Originally Posted by *MoonWillow* 
I fell down the stairs with my son when he was an infant. Somehow, although I got banged up, I managed to hold him up w/out a bump or bruise.

I did the same thing with one of mine.

I've also accidentally walked too close to a wall a time or two while holding a baby on my hip. Yes, resulting in a bumped baby head.







:


----------



## peainthepod (Jul 16, 2008)

About a month ago I tripped while I was wearing Felix in the Ergo (front carry). I was walking to the subway and texting my friend to let her know I'd be late, when I stumbled over an uneven flagstone and pitched forward. Because I was top-heavy I went over almost immediately, complete with a loud yell and lots of flailing of the arms. My knees came about half an inch from the sidewalk but I managed to regain my balance before I actually fell. And of course I felt like the worst mother ever, because imagine how much worse it could have been!

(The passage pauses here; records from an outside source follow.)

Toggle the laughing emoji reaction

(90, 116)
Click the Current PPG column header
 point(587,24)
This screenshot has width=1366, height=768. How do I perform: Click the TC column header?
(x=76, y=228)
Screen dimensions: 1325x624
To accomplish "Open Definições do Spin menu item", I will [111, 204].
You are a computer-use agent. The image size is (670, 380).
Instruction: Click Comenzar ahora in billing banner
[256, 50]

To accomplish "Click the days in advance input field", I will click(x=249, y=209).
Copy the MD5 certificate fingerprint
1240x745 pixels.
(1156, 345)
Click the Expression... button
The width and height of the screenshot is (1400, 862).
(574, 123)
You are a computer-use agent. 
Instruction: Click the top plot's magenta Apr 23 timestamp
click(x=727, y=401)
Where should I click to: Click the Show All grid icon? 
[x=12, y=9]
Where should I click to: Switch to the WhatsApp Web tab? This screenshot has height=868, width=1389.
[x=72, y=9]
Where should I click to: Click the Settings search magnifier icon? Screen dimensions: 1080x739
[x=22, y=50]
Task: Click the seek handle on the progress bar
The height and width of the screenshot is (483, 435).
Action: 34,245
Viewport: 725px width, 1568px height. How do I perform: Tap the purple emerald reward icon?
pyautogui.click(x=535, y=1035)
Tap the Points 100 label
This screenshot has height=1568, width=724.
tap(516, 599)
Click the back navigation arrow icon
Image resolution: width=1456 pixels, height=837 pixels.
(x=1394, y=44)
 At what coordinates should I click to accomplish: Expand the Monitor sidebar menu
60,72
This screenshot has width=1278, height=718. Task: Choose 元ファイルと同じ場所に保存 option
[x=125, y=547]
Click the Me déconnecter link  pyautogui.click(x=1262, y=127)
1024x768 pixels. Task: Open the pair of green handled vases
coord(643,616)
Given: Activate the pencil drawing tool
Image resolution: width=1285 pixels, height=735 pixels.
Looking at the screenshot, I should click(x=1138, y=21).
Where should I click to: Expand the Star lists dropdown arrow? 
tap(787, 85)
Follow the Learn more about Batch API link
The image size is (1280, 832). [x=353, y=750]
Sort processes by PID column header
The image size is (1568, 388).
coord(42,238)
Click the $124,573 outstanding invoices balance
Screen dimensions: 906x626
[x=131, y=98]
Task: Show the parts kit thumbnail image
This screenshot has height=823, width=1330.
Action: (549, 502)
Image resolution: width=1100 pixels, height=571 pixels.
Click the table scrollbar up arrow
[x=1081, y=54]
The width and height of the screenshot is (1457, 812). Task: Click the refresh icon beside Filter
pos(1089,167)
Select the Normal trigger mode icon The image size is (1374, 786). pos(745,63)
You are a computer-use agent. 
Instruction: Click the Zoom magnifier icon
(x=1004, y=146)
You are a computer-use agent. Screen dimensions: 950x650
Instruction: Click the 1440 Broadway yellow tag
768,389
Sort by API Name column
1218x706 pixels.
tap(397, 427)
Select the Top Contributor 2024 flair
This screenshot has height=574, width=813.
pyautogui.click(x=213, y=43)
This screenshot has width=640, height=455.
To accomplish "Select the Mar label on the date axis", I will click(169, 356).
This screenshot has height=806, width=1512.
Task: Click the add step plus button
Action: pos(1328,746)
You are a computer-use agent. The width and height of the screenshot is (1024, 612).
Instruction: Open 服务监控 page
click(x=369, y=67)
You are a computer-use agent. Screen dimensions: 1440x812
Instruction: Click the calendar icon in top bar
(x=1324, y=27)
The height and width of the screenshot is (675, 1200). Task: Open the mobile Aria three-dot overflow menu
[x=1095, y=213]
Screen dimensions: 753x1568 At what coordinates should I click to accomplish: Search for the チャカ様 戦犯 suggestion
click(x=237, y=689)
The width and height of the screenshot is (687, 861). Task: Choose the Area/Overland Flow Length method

Curiously, Little Man didn't stir at all during the whole thing. But I don't text while walking anymore...


----------



## Megan73 (May 16, 2007)

I know how you feel








I was wearing my son in the Ergo when I tripped on an uneven sidewalk and pitched forward. Luckily I was able to mostly catch myself on my hands but his head grazed the concrete. He cried out of fright but was unhurt other than a little scrape. I was terrified. As I got up I expected to see his little head smashed but I was so lucky - the only blood was on my hands.


----------



## Amylcd (Jun 16, 2005)

Quote:


Originally Posted by *MoonWillow* 
I fell down the stairs with my son when he was an infant. Somehow, although I got banged up, I managed to hold him up w/out a bump or bruise.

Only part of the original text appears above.